Task goal: The records below need to come back exactly as they are, pictures omitted.
#### Data to examine ####
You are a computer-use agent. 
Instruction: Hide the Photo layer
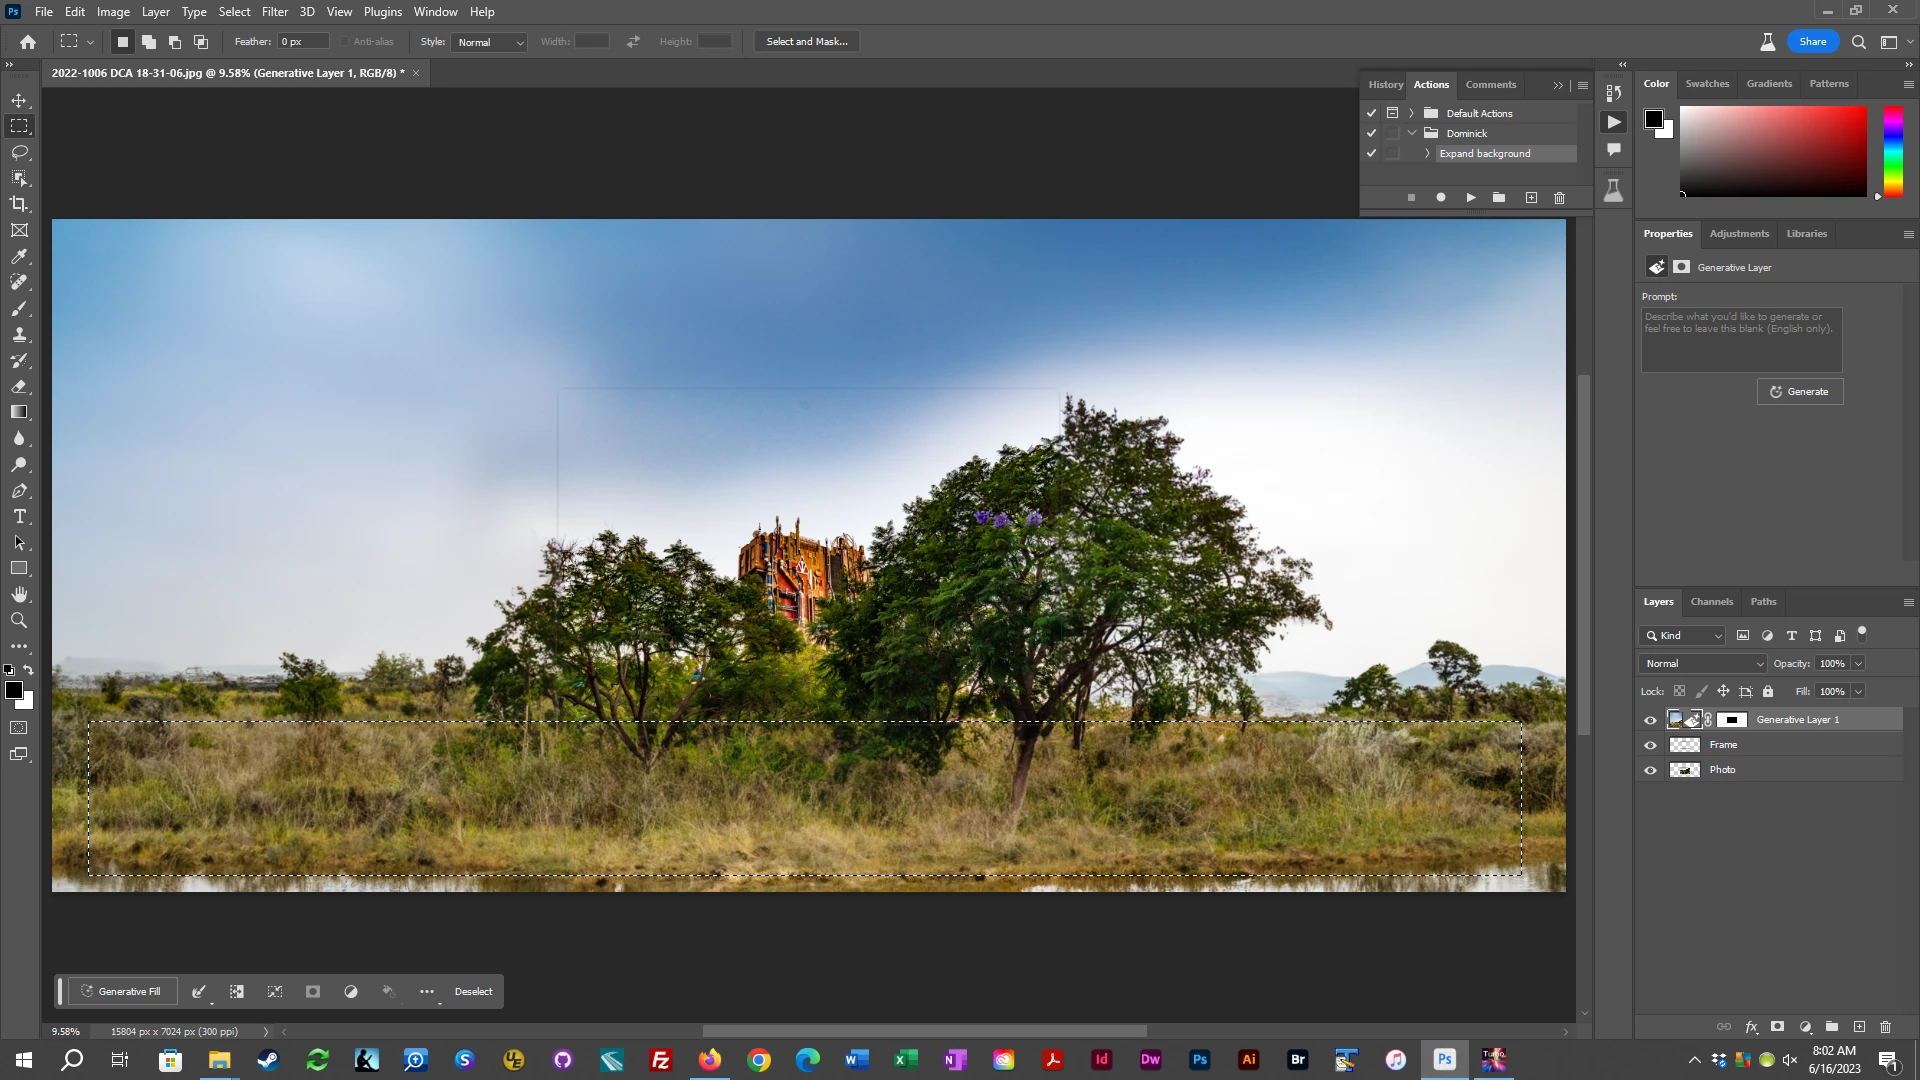coord(1650,770)
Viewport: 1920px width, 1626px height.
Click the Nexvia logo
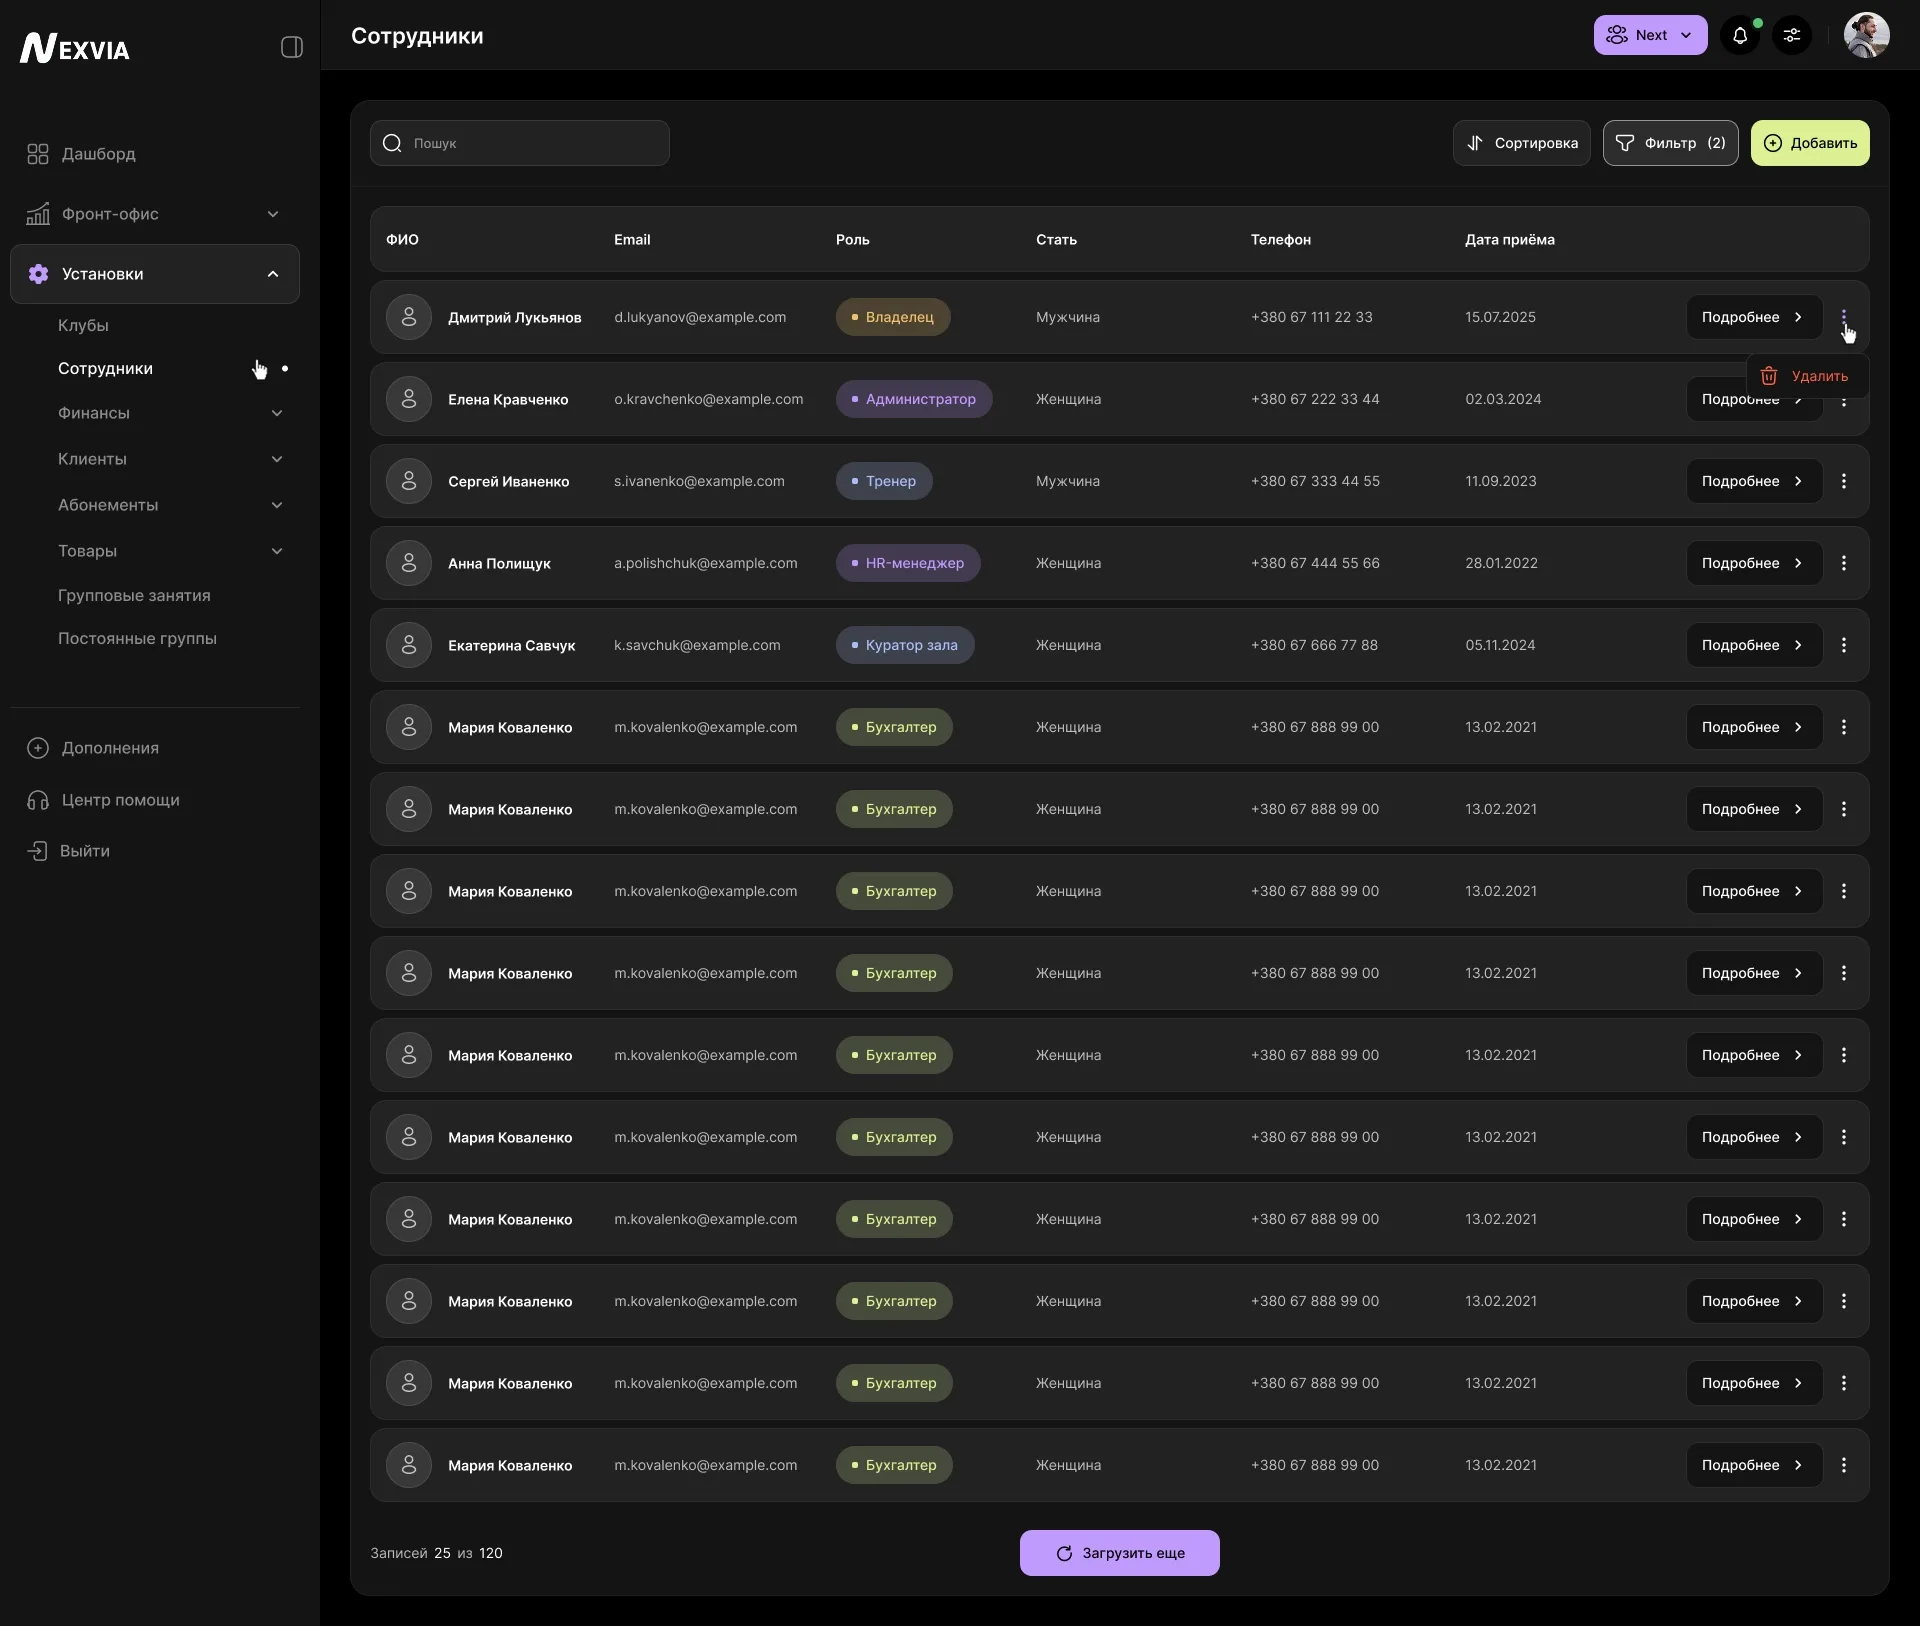(x=75, y=48)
####
Response area:
You are a computer-use agent. 
Instruction: Hide the Photo layer
coord(1650,770)
Viewport: 1920px width, 1626px height.
Click the Nexvia logo
(x=75, y=48)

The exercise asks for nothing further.